I started screaming. "ALEX PLEASE NO! Don't let them- don't let them do this to me- PLEASE NO- PLEASE TELL THEM TO LEAVE ME ALONE!" But it was too late. They started barging in.
Everything slowed done.
Time.
Vision.
Life.
"NO NO NO NO PLEASE LEAVE ME ALONE PLEASE STOP DON'T TOUCH ME!"
Alex kept hugging me in the corner of the kitchen as I rocked back in forth. I was waiting for him to tell the police where we were. To say that we needed help, and fast. I mean I was bleeding. A lot. But I'm kind of glad Alex didn't.

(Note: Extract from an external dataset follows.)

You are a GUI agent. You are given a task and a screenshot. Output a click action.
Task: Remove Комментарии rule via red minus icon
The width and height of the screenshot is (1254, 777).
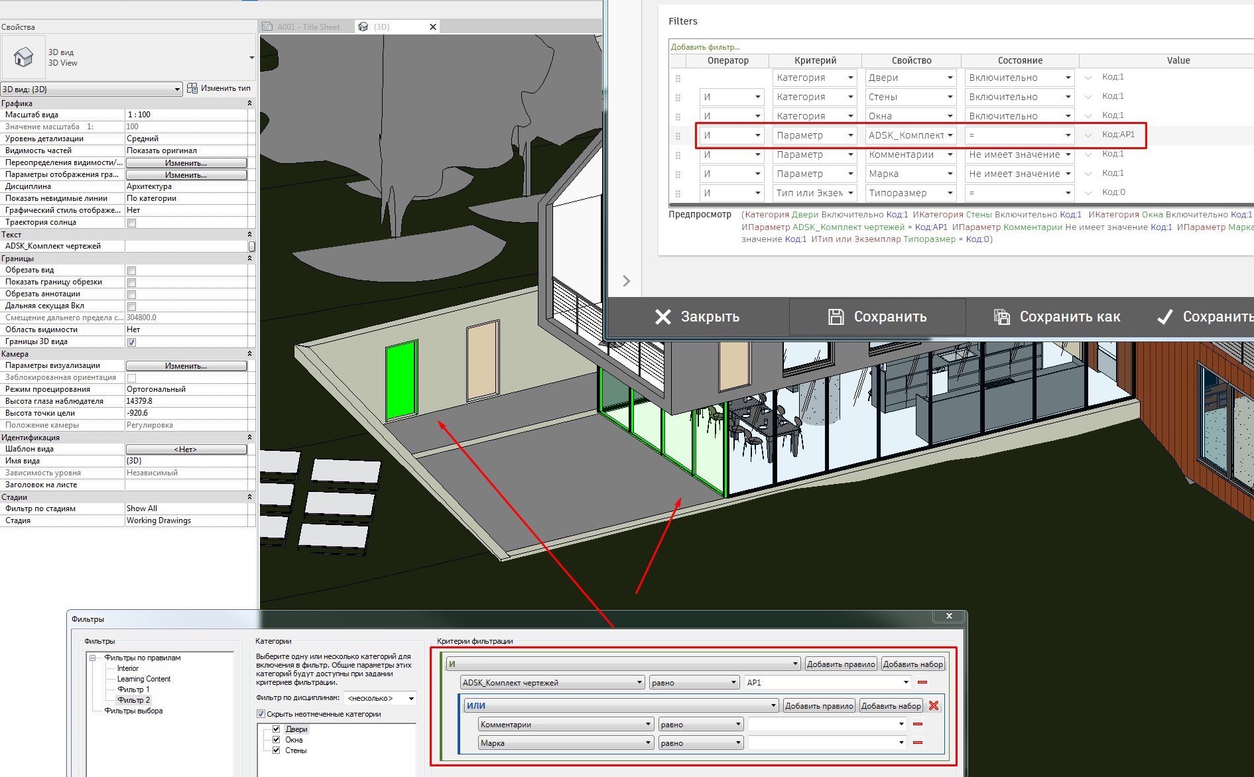click(918, 724)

The last thing I remember was Alex screaming, "NO YOU'VE GOT IT ALL WRONG! TELL THEM JOCELYN TELL THEM!" A couple of paramedics came over to me and said, "Its gonna be okay. You're safe now." I wanted to tell them that Alex was good. That the only part he had in this was the part of me being saved. But right as I was about to I got put on a stretcher, and got stabbed with a needle.
I tried to open my mouth to speak...
But nothing came out.
I tried.
That was actually the first day I ever realised how tremendously and insanely fucked up my life truly was. I had hardly even known this boy. This boy I met like 3, 4 days ago. And yet I knew I loved him. And yet I put him through so much pain. And yet I got him arrested. And yet he faced my dad.
No ones ever done that.
I know I'm worthless. I know no one can love me, but this is the closest I've ever gotten to love.
I needed someone... and I was hoping he'd be that someone. I was hoping Alex would be the one to heal me and call attention to my constant SOH's.

-Authors Note-
I'll probably still continue this just for the fun of it actually. Some parts of this story are things that have happened in real life that I've never told anyone. It feels so good to finally be able to tell someone in a not-so-open way.